摘要： β-葡萄糖苷酶是纤维素酶系三大成员之一,被认为是纤维素糖化的限速酶。本研究克隆黑曲霉β-葡萄糖苷酶基因(bgl1),并在中国仓鼠卵巢(CHO)细胞中进行表达分析。以GenBank上黑曲霉β-葡萄糖苷酶基因(bgl1)序列为模板,设计特异性引物,从黑曲霉(Asperjillus niger)基因组DNA中扩增目的片段,通过SOE-PCR的方法将猪腮腺分泌蛋白信号肽序列sp和bgl1相连,成功构建分泌型真核表达载体pc6-sp-bgl1,利用脂质体介导法瞬时转染哺乳动物CHO细胞,通过RT-PCR和Western blot检测,最后通过DNS(dinitrosalicylic acid)法测定表达产物酶学活性。PCR扩增得到的目的序列与文献报道序列的相似性为91%,预测的蛋白氨基酸序列相似性为99%。
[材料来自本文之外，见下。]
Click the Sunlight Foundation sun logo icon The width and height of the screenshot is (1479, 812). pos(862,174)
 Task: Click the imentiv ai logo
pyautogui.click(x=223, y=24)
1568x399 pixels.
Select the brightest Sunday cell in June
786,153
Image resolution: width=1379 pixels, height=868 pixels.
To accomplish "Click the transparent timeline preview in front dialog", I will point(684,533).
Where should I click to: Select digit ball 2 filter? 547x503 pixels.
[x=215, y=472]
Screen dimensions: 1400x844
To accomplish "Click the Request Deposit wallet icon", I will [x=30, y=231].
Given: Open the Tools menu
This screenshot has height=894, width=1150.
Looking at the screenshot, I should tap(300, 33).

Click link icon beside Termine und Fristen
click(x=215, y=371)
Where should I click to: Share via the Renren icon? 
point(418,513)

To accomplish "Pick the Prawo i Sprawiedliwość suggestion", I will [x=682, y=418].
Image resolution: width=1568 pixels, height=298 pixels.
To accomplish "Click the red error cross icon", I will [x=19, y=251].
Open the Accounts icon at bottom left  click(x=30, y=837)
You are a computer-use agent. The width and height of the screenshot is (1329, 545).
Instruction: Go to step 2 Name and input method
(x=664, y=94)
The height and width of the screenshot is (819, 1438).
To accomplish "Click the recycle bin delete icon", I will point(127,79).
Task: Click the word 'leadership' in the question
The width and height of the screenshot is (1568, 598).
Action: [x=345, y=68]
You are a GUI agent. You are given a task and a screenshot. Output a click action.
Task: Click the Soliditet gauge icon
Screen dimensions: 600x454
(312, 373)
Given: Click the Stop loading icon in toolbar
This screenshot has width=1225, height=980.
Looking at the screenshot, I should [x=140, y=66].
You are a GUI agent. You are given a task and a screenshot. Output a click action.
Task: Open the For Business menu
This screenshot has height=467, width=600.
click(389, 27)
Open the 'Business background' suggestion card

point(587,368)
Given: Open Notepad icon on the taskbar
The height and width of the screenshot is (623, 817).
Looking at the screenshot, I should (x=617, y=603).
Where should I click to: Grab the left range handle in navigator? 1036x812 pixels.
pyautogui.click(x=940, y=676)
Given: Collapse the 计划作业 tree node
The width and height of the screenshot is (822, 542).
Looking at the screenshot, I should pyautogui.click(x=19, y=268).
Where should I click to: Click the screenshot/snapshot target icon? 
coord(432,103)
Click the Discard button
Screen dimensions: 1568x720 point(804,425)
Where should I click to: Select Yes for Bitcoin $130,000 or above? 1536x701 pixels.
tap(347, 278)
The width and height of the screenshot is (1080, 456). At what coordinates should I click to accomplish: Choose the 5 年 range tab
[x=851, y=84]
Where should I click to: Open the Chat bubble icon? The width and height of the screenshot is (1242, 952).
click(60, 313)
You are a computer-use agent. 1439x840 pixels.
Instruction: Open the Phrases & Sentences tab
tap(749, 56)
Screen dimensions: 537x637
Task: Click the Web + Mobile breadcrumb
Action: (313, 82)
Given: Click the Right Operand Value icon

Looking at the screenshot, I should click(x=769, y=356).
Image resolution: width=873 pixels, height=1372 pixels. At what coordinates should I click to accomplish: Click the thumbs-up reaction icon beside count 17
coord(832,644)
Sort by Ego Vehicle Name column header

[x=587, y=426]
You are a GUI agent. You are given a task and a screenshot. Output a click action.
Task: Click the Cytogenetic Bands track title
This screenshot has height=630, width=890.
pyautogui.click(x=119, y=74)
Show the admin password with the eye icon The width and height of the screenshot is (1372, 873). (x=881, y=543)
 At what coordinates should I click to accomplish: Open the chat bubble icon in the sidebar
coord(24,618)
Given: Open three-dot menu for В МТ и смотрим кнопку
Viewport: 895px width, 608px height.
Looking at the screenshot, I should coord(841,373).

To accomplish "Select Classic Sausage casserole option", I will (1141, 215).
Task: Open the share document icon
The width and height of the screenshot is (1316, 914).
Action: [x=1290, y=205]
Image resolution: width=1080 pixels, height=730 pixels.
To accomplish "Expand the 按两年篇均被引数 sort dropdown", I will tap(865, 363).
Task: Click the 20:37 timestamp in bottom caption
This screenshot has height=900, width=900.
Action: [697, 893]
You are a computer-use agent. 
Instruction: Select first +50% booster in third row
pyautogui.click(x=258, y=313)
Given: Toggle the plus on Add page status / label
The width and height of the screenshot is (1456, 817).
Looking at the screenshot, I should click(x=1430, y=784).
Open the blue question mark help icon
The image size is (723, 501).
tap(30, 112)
RT-PCR和Western blot检测证明,外源基因bgl1在CHO细胞中得到表达;分泌到细胞培养上清中的重组蛋白对水杨素的水解活性为1.74U/mL,说明重组蛋白具有β-葡萄糖苷酶活性。本研究克隆得到黑曲霉bgl1基因并在哺乳动物CHO细胞中进行表达,为β-葡萄糖苷酶在单胃动物中的利用提供了基础研究资料。